Publié le 14 Janvier 2008

Un avocat demande l'audition de MMe Dati dans une affaire de financement occulte


PARIS, 14 jan 2008 (AFP) - Un avocat, Me Philippe Guméry, a demandé à une juge d'instruction versaillaise d'entendre la Garde des Sceaux Rachida Dati, dans une affaire de financement occulte d'une fondation d'art contemporain, a-t-il indiqué dimanche soir à l'AFP.
Confirmant une information révélée ce week-end par plusieurs médias -RTL, Le Journal du Dimanche et Le Parisien-, Me Guméry dit avoir demandé vendredi au tribunal de grande instance de Versailles l'audition de plusieurs responsables du conseil général des Hauts-de-Seine ayant eu vent du dossier de la fondation Hamon. Parmi eux, Rachida Dati, adjointe du directeur général des services au conseil général en 2004 et 2005.

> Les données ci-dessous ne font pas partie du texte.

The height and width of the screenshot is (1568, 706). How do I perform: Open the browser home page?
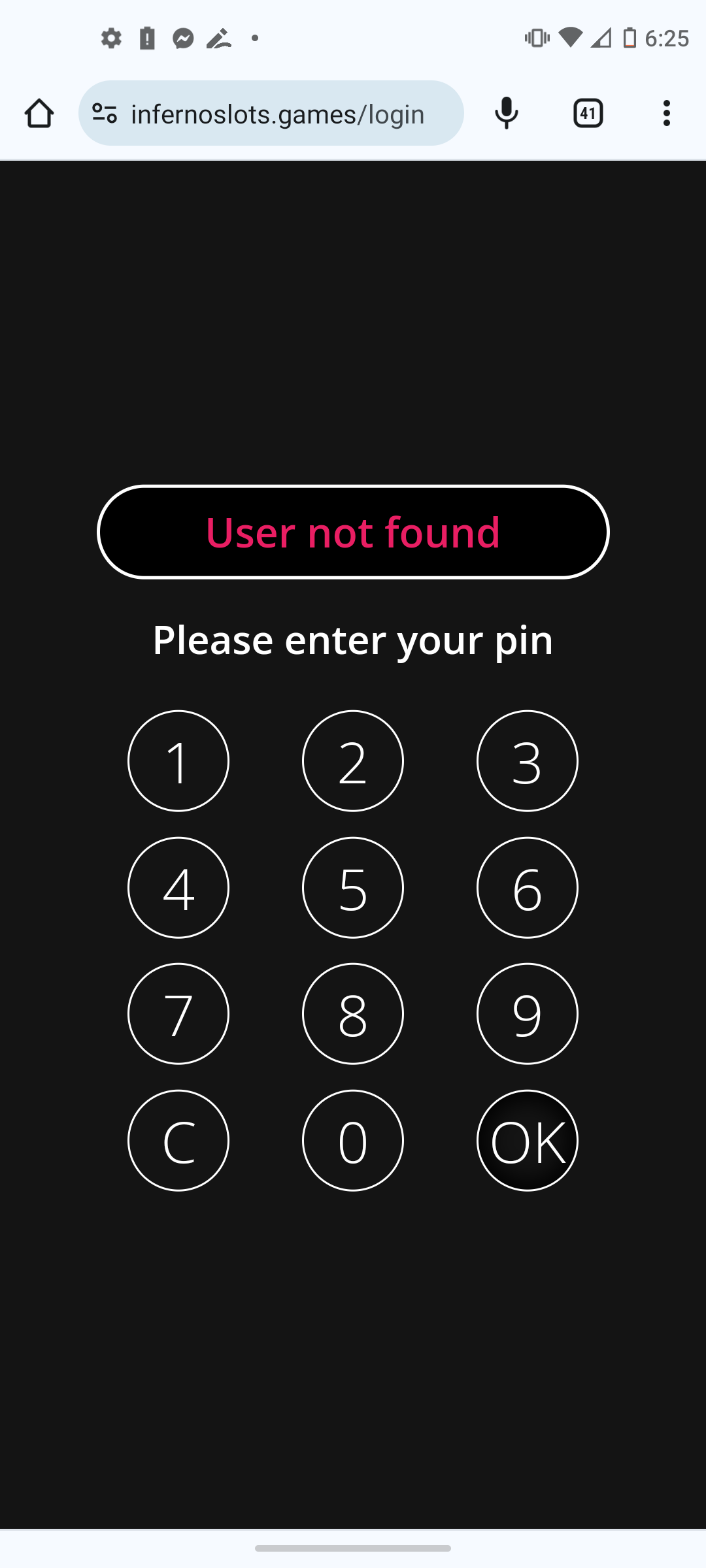(39, 114)
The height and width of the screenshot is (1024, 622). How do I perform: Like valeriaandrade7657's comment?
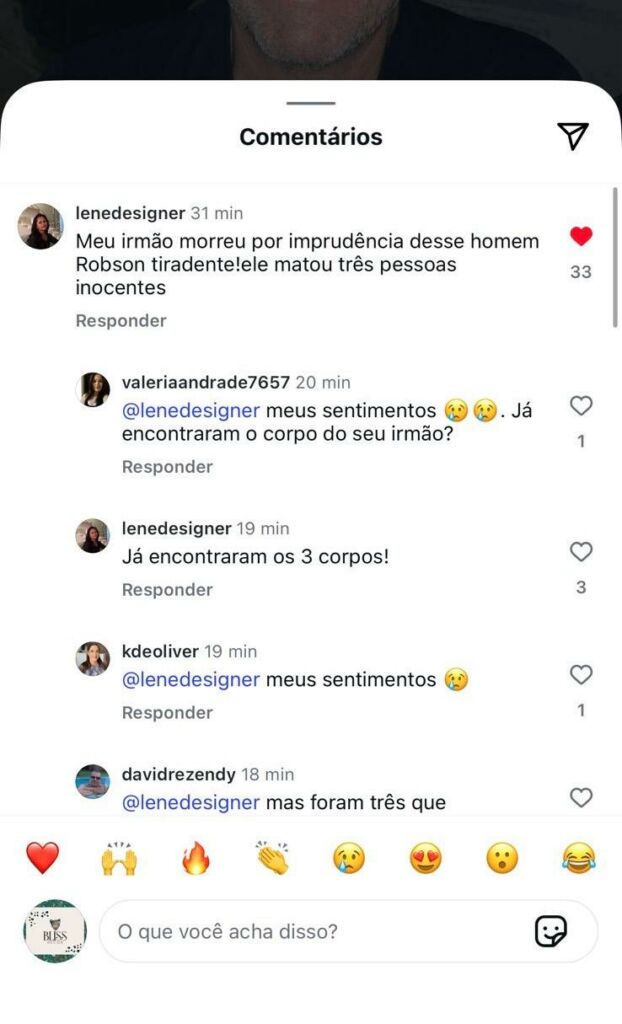(581, 406)
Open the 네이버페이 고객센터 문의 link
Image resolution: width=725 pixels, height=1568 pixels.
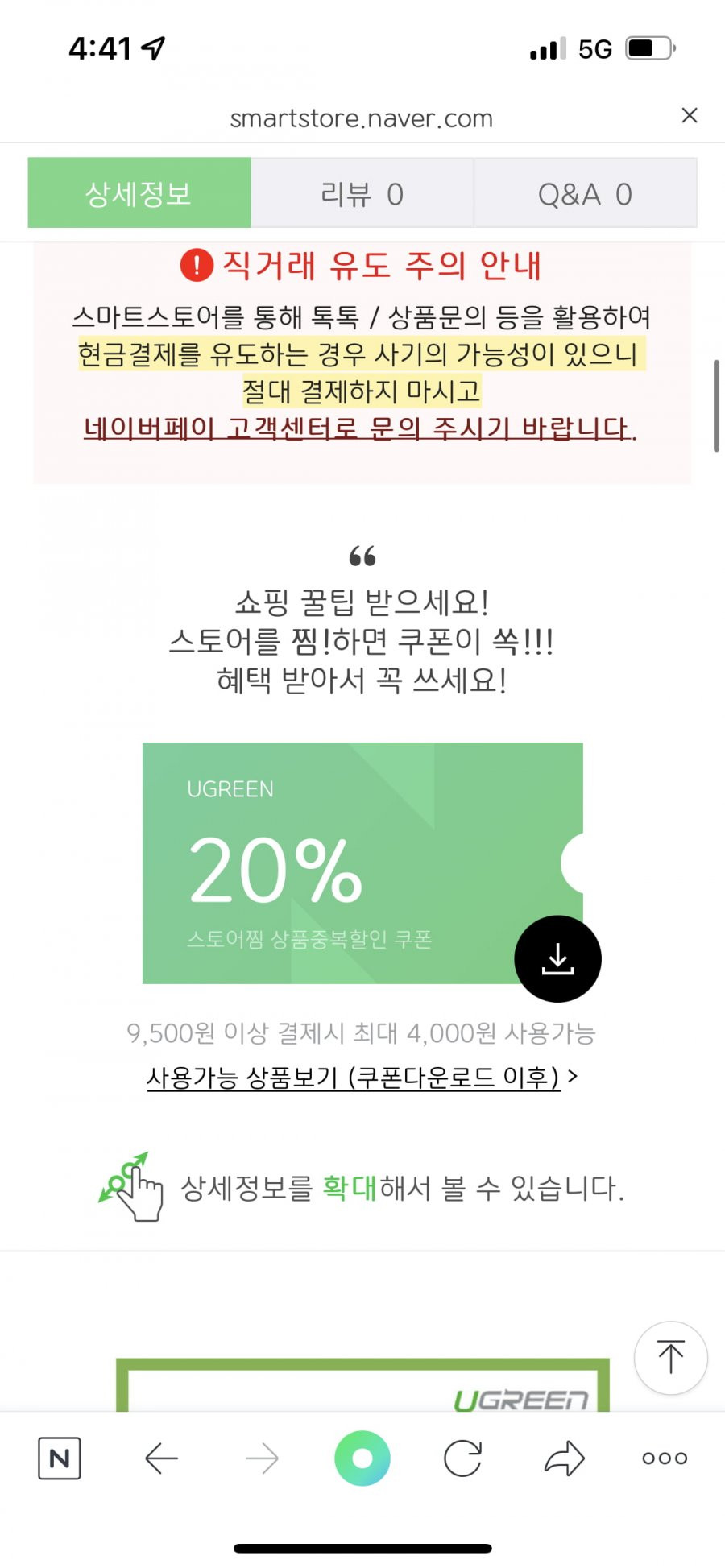[360, 428]
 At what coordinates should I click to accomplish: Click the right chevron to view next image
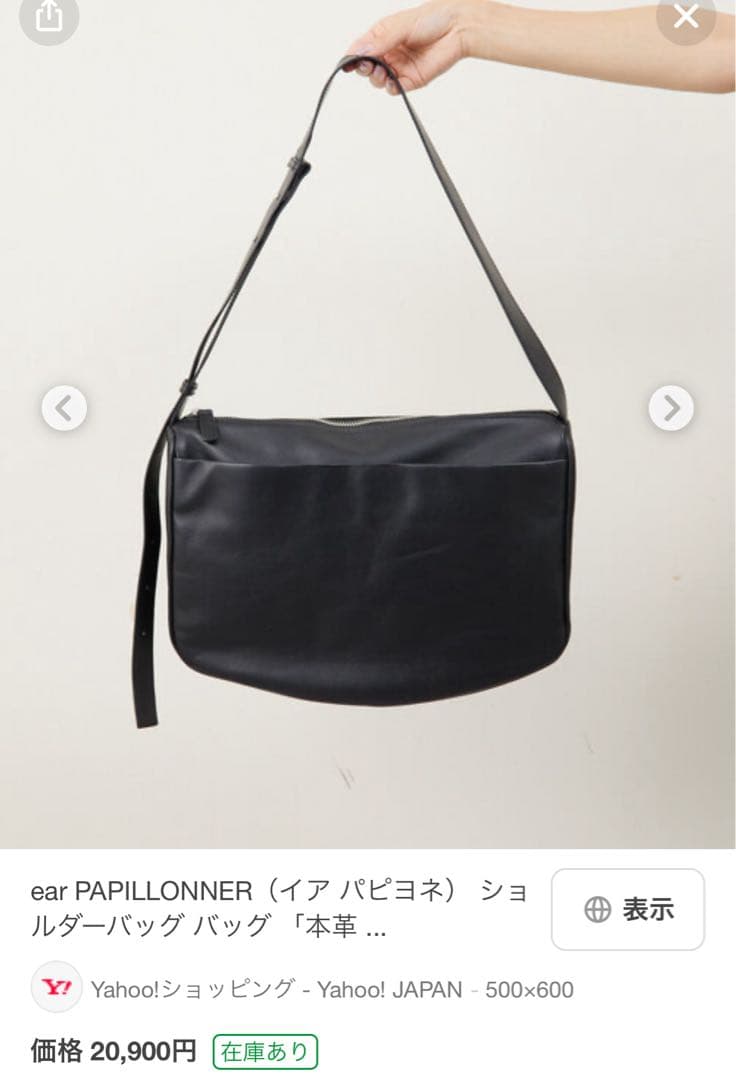[x=673, y=409]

Dorénavant, cette demande d'acte doit être examinée par la juge d'instruction en charge de l'affaire, Nathalie Andreassian, qui décidera ou non d'y donner suite. Elle dispose d'un mois pour prendre sa décision.

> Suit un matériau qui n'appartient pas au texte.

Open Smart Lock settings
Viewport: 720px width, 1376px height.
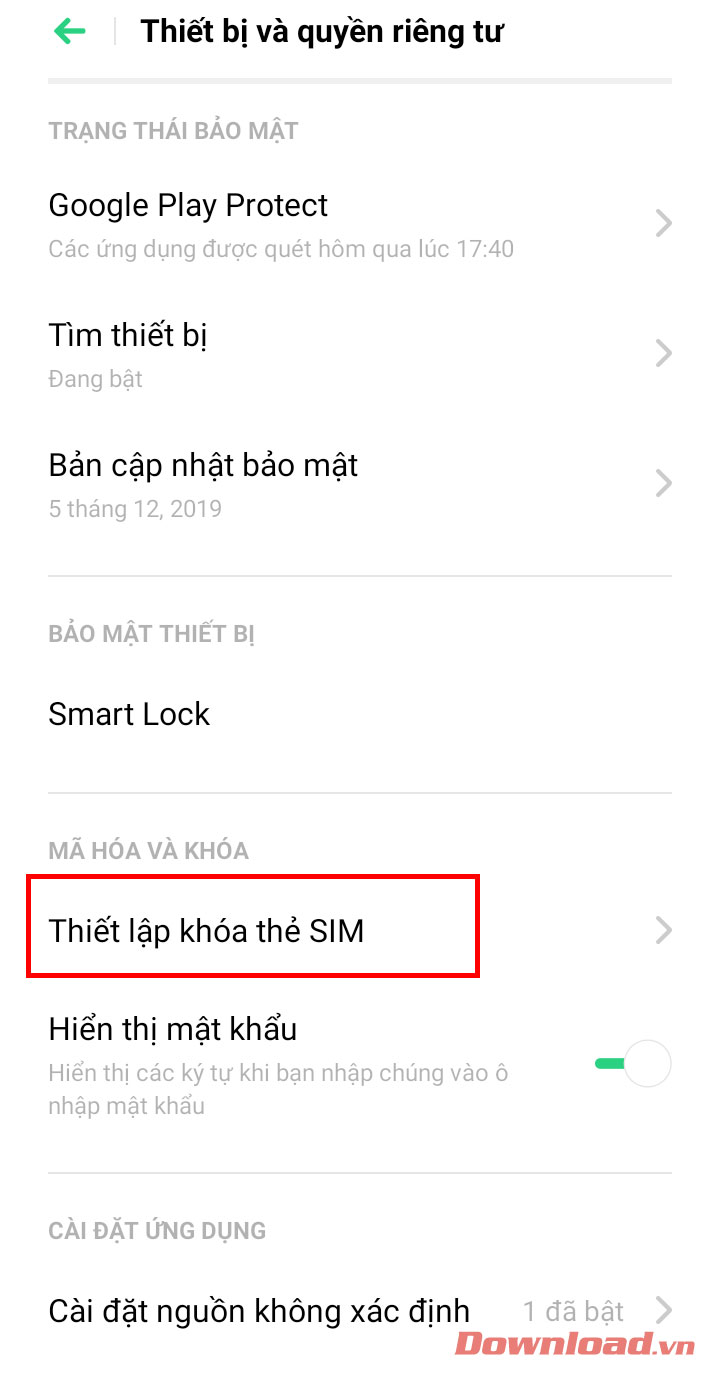tap(360, 714)
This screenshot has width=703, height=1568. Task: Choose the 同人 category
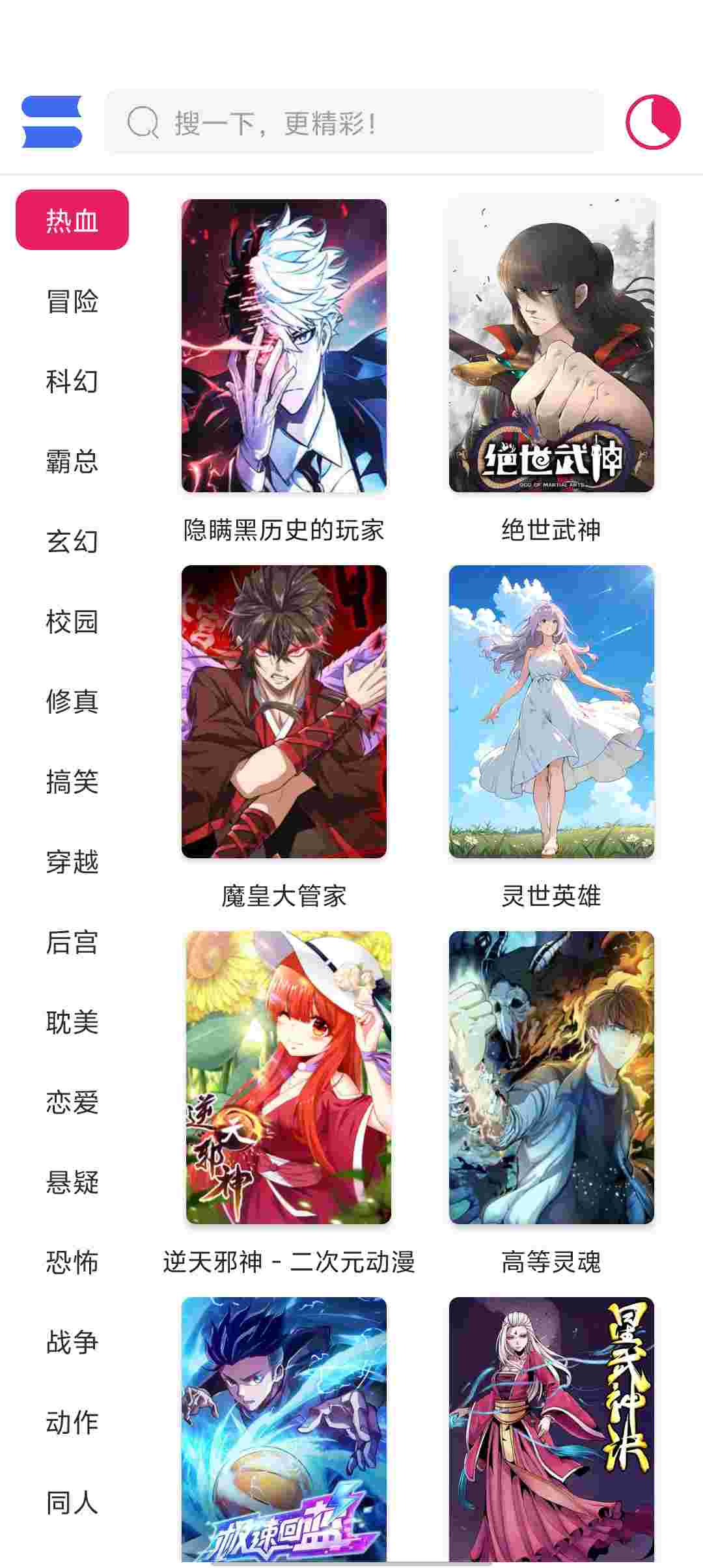coord(72,1503)
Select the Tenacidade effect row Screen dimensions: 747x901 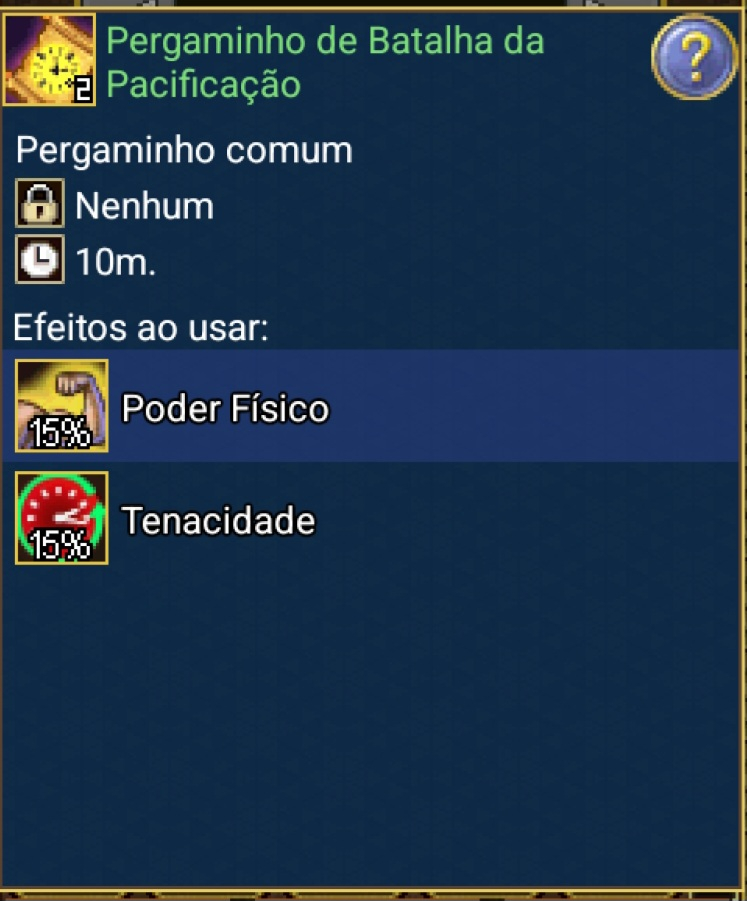point(370,519)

"Nous n'avons pas été informés de cette demande d'acte", a réagi le porte-parole de Mme Dati, Guillaume Didier, interrogé par l'AFP.
Alors que Guillaume Didier affirme que "l'information judiciaire porte sur des faits antérieurs à l'arrivée de Mme Dati au Conseil général des Hauts-de-Seine", Me Guméry est d'un tout autre avis.

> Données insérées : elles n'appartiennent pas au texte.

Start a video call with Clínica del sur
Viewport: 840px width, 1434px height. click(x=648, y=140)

Se basant sur le réquisitoire rédigé par le parquet général, l'avocat affirme en effet que les faits examinés par la juge "ne s'achèvent pas en 2003, mais pourraient être étendus jusqu'en 2007".
L'affaire en question porte sur des infractions présumées commises lors de la création avortée de la fondation d'art contemporain Hamon. Dans un bâtiment sur l'Ile-Saint-Germain (Hauts-de-Seine), celle-ci devait exposer 192 toiles données au Conseil général par le riche promoteur et mécène Jean Hamon.
La justice s'interroge notamment sur une somme de 750.000 euros versée au mécène via le syndicat mixte de l'Ile-Saint-Germain, dont le vice-président était M. Santini et le président Charles Pasqua.
Après quatre ans d'enquête, la juge versaillaise a clos son instruction en octobre. A ce jour, 12 personnes ont été mises en examen, parmi lesquelles André Santini et Charles Pasqua.